- _Your task_:
Check each line of the data below for the string "Visit", then report how many lines have it and nothing else.

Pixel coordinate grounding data
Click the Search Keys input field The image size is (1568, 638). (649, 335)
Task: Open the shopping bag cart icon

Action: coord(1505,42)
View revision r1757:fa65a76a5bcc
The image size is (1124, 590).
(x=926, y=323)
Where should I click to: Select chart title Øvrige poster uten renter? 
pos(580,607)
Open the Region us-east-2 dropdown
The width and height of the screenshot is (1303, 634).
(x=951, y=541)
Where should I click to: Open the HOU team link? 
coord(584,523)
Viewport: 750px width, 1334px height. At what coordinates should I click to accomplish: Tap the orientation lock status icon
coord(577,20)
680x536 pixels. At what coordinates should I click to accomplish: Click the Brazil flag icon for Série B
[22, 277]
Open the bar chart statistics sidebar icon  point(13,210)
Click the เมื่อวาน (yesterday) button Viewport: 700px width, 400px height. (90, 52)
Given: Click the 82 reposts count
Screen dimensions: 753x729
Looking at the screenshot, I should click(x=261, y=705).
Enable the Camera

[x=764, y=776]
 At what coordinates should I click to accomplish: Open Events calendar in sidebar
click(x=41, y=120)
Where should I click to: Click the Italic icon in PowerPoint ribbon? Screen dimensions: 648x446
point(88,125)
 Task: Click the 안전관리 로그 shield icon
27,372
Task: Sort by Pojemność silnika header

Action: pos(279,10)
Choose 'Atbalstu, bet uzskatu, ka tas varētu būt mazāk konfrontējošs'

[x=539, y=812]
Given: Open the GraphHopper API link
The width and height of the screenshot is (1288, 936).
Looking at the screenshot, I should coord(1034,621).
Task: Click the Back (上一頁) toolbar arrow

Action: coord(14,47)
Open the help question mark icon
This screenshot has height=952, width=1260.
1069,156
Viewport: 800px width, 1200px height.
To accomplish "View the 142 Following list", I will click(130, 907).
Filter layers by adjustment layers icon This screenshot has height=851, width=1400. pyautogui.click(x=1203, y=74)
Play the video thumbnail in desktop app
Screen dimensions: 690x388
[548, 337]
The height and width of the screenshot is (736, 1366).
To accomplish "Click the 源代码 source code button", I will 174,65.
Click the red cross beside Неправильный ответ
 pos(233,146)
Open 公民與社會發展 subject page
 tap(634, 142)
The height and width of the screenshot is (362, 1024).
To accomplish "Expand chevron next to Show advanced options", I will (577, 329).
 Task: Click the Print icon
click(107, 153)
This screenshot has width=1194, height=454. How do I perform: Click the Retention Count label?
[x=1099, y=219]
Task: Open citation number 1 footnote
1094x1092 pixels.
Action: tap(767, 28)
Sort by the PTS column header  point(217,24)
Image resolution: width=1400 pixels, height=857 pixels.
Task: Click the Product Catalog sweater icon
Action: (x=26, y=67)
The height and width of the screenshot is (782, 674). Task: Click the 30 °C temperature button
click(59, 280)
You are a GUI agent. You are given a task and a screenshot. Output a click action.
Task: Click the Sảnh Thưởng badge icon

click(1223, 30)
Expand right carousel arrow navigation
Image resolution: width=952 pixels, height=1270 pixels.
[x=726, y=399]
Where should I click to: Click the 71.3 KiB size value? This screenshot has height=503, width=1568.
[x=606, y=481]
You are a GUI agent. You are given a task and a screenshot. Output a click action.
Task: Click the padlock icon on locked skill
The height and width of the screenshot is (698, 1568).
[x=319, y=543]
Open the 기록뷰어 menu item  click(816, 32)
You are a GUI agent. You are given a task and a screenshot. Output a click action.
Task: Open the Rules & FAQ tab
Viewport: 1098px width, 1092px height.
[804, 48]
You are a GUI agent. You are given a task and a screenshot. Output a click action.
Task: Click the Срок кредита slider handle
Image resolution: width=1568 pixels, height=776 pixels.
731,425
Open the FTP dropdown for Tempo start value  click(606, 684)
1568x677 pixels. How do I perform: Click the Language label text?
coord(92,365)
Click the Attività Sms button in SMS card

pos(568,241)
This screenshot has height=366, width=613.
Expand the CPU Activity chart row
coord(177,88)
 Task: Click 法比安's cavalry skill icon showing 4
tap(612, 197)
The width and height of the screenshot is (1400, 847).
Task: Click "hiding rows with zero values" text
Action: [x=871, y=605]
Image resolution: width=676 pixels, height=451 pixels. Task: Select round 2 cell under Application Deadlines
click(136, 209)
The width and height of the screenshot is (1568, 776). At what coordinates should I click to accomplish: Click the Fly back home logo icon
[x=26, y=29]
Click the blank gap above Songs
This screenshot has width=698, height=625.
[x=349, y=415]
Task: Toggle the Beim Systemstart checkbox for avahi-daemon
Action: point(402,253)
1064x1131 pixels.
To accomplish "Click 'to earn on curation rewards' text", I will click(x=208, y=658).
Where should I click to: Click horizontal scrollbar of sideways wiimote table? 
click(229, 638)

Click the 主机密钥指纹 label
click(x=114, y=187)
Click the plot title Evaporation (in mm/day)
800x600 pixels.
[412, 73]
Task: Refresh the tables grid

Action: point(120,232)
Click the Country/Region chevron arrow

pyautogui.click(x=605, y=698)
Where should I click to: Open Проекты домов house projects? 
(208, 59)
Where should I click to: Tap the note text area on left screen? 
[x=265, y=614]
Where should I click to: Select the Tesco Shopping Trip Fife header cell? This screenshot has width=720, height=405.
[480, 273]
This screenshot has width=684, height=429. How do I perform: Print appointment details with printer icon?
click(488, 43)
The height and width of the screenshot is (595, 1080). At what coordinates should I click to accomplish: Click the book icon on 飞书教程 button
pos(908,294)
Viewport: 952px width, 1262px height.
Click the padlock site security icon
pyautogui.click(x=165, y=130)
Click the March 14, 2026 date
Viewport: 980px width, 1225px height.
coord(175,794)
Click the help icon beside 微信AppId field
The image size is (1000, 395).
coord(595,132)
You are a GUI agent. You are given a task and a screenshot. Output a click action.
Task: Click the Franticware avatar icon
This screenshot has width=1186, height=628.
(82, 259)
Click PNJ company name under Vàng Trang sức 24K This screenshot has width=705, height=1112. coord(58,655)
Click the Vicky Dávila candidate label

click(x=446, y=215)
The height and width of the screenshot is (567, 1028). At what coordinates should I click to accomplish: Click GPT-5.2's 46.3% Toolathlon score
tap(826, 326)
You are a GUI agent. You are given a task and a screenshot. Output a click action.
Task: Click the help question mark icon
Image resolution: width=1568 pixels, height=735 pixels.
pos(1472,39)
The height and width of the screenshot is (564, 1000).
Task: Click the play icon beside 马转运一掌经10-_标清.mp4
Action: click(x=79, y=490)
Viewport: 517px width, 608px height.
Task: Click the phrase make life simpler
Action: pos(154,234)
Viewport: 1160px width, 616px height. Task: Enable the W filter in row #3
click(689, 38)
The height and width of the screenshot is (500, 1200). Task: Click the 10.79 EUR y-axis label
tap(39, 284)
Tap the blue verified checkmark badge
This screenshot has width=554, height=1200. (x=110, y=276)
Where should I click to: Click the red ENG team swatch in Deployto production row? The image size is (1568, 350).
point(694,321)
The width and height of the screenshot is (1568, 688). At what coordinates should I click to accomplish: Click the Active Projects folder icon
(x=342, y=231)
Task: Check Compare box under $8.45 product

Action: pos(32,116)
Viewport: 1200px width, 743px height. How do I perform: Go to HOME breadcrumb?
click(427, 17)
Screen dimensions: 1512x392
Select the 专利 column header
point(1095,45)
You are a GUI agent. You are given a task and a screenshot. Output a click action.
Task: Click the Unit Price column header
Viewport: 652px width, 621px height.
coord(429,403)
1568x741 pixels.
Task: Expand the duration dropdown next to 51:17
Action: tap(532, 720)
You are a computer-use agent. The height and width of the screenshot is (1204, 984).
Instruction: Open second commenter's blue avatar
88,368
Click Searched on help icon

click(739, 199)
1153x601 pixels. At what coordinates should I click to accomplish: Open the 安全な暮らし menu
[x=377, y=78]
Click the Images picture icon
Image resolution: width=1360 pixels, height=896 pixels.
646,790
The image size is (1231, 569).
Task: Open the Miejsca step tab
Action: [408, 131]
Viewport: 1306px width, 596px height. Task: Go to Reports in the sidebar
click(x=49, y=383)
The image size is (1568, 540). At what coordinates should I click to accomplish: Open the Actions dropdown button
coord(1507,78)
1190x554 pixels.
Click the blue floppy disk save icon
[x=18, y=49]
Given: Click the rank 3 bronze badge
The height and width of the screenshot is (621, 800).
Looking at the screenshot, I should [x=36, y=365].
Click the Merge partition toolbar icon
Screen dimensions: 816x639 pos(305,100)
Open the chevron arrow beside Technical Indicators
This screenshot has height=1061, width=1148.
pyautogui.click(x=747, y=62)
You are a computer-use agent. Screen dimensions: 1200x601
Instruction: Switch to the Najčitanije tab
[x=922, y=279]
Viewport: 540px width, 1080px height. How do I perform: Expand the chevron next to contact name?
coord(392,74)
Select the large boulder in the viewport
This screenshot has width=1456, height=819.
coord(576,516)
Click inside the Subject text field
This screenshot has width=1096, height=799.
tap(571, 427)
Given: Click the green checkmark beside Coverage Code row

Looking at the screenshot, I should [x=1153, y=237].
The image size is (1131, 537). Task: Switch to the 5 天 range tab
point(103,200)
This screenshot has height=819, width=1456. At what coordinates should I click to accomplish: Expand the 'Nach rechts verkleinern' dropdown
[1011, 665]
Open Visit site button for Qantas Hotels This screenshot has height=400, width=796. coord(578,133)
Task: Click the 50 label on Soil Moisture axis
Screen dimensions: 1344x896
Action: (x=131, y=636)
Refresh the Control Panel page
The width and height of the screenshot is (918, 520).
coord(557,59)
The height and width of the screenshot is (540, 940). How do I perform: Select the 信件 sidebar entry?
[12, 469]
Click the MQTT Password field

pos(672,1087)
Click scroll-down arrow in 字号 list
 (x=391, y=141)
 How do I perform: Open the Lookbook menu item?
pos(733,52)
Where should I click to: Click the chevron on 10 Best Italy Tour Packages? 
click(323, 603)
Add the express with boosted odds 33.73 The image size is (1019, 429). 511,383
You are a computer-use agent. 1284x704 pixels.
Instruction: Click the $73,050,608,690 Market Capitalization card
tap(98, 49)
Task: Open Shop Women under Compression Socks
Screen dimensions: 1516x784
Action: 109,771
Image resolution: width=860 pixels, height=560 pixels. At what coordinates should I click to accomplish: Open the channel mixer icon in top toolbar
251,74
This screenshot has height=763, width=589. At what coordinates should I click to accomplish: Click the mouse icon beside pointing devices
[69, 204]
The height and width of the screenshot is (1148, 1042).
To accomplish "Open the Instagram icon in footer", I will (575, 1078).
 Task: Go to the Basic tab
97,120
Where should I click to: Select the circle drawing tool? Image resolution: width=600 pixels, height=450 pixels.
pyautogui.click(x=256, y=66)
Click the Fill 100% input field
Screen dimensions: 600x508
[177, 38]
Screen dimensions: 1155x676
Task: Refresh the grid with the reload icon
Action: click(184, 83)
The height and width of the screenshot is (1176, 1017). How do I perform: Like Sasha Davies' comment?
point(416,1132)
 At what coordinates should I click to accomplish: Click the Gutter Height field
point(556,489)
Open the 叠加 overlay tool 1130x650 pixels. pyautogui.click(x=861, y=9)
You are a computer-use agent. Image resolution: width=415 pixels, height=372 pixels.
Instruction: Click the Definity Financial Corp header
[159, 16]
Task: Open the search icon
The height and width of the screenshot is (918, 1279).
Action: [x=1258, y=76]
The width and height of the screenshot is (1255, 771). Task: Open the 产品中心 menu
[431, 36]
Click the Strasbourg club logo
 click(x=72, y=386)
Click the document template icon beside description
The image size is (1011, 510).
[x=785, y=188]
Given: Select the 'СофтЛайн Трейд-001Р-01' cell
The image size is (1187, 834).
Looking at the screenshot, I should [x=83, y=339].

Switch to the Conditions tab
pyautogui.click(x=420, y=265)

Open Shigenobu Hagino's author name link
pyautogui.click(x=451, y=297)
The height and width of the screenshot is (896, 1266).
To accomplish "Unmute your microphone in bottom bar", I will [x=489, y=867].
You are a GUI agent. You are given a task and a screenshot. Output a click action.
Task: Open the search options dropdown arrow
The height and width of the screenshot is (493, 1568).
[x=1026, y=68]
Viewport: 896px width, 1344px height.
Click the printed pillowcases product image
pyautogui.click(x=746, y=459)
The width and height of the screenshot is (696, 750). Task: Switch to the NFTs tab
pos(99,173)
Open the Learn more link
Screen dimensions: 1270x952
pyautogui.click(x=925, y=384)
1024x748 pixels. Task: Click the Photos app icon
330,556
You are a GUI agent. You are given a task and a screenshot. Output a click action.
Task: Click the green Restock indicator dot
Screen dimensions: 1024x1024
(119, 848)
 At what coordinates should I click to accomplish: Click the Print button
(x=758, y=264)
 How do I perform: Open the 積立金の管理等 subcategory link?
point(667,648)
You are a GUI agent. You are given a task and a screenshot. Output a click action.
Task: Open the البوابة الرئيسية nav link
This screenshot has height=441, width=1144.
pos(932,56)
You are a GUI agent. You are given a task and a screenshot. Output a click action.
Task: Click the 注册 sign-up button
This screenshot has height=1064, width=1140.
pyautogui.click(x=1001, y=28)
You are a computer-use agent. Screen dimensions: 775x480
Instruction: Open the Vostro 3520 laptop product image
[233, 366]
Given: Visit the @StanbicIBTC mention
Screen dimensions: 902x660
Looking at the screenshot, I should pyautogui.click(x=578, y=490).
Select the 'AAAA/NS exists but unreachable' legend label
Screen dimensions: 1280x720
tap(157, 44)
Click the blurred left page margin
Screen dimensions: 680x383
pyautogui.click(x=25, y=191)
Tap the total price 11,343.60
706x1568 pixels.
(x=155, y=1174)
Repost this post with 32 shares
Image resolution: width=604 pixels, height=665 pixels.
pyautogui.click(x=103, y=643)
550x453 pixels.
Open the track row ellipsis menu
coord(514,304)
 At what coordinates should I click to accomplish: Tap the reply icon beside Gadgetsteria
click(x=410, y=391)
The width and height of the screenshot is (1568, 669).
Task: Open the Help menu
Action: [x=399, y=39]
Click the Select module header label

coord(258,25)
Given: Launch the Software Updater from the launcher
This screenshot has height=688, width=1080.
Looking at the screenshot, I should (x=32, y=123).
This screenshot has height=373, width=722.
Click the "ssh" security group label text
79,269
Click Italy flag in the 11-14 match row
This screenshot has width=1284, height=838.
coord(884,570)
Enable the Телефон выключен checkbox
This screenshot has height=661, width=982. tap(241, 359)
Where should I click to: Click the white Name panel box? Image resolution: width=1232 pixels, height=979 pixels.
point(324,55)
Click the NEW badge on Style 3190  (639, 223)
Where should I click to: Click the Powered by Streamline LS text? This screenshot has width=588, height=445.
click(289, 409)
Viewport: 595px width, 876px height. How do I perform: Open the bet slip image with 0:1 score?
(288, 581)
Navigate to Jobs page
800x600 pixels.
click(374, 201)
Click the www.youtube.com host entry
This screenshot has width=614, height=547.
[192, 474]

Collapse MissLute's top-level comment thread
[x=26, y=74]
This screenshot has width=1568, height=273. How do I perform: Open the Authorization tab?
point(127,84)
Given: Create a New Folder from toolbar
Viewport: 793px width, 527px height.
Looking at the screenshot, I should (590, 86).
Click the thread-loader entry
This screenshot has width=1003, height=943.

- _Answer area_:
2